The daughter of my best friend Autumn, had this very sad Ugg boots she was going to toss to the trash, I immediately saw potential on them and thought I could try to fix them (they were hardly worn and my same shoe size) I always wanted to play with boots, so it was an awesome opportunity =]
If my fix didn’t work at least I knew that they were going to the trash anyways so I had them to explore and play conscience free =] I am happy to report my fix actually worked and I’ve been wearing them for the past year very successfully. I did wanted to wait a see how they worked before I shared this post, I just didn’t imagine it was going to take me 14 months to actually finish the post.
After I fixed the ripped sides, and sealed the seam with glue that whole area got a little darker (because of the glue), so I decided to cover the front part of the boots (my plan was to cover the whole boot, but then I liked them just like this) So if you have a stain thats bugging you, or just want to add some color to your Uggs, this can help you accomplish that =]
[This blog post contains affiliate links, for more information, see my full disclosure.]
I do want to point out something before you try this:
- I am no shoe professional, so if you have a small rip and your boots are fairly new you might want to consider to take them to a professional to have them fixed. Uggs are not cheap so I would hate for anyone to ruin their boots.
- This process was very time consuming, so if you want something fast, this project might not be for you. After applying glue you have to let it sit for a day or so, so if you are fixing rips and covering (you need glue for both) you are looking at minimun 2 days.
So if you are committed to try my fix, I am going to explain how I did this and list all the materials I used =]
- Your fabric of choice, I used a thicker home decor canvas
- Newspaper, for you to trace the shape of the front boot
- E6000 glue
- I used Premium invisible thread but you can also use any strong upholstery threat
- Quilter’s Curved Needle
- A round tip knife
- Normal pins (not in the picture)
- *Optional: pliers (not in the picture)
*If you only want to add the fabric and don’t need to fix any rips, you will need the exact same materials.
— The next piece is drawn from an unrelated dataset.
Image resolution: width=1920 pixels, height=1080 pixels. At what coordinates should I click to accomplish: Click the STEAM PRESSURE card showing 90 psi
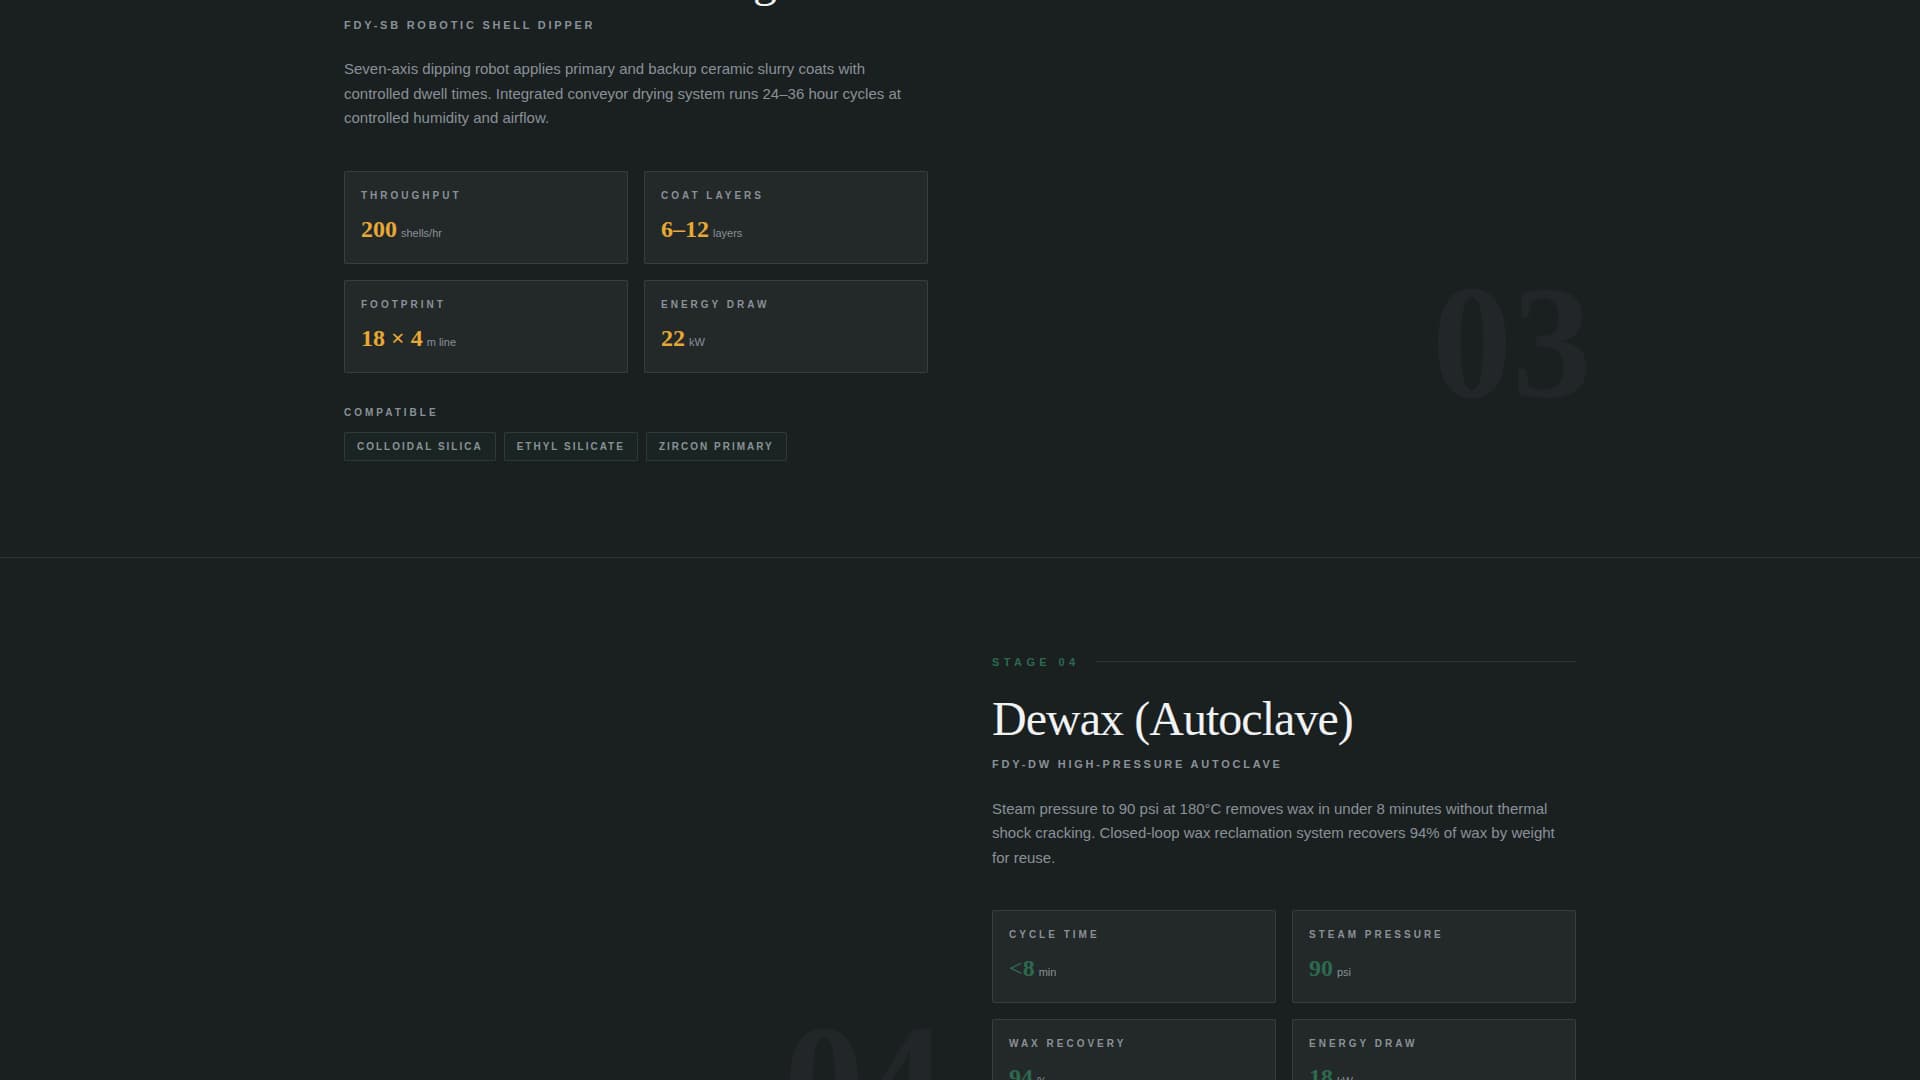click(1433, 956)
(I apologize I have no pictures to show the process, I fixed them in such a rush, the night before leaving for ALT summit last year, I forgot to take pictures)
As you can see in the image below, the rip on the boots I got was pretty severe, so the first thing for me to do was to sew the rip close, to do it I used the curved needle and upholstery threat. Sometimes it can be a little hard to sew through the leather, so to help myself I used pliers to pull the needle in the hard places.
After the rip was sewed, I added glue on top of the seam (this makes it waterproof too) I spread it with the knife and tried to have a medium thick layer. Let it sit for a whole day so it can get completely dry before moving to covering it.
- To cover the boot I first made a newspaper template of the area that I was going to cover. To do this I first filled the boot with news paper so that it’s sturdy (like when you are wearing them) to hold the paper better, then I placed a sheet of paper on top and used pins to “pin” (just poke the pin through the boot seam) in the center (top and bottom) of the boot and also one on each side, I just used my fingernails to mark the seam of the boot, you can also do it with a pen, go all the way around inside the seam. After this remove the pins and cut the template with scissors.
- Once you have your newspaper template you can cut the fabric, to do this fold the fabric so that the right sides are facing each other, place the template on top one of the wrong sides and mark leaving at least a 1/4″ seam allowance (this will be the part you are going to fold in so that the edges of your fabric don’t fray) To me it works better when I iron down the seam allowance so that I don’t have to keep pushing the fabric when sewing.
- To add the fabric to the boot, I first added glue to the bottom edge of the seam (not exactly on the seam but on the boot part as close to the seam as you can) carefully put the fabric as close to the seam as possible, pin it in place (pin all the way around the fabric) and then helping yourself with the round point knife, slowly “push” the fabric into the bottom seam* (this will help keep prolong the life of this “fix”) afte that, use pins to secure the fabric in place, carefully sew the fabric to the bottom binding of the boot and let the glue dry.
* In the photos below you can see that I sewed the sides but not the bottom seam, after a couple of months the bottom part started to show some wear and I decided to sew that too, just to make sure that it was going to last longer, so I recommend to sew it from the beginning.
- After the bottom seam is dry, carefully sew the rest of the fabric piece. I kept the pins there until I finish sewing. Remember, since the boot it’s hard use the same holes the seams already have and if it’s too much grab the threat when sewing instead of going through the leader.
On the above image you can see a close up of how I sewed the fabric piece to the boot. I skipped some of the wholes that the boot already have, just because I was a little tired, but I would recommend to sew all of them for a more “long lasting” result.
So there you go!
I wish I would have taken pictures of the process, that always helps me =] but I will not be fixing more boots for a while. If I do I will update this post but for now I think this is a little help to those who want to try it out!
I hope you all have a wonderful day!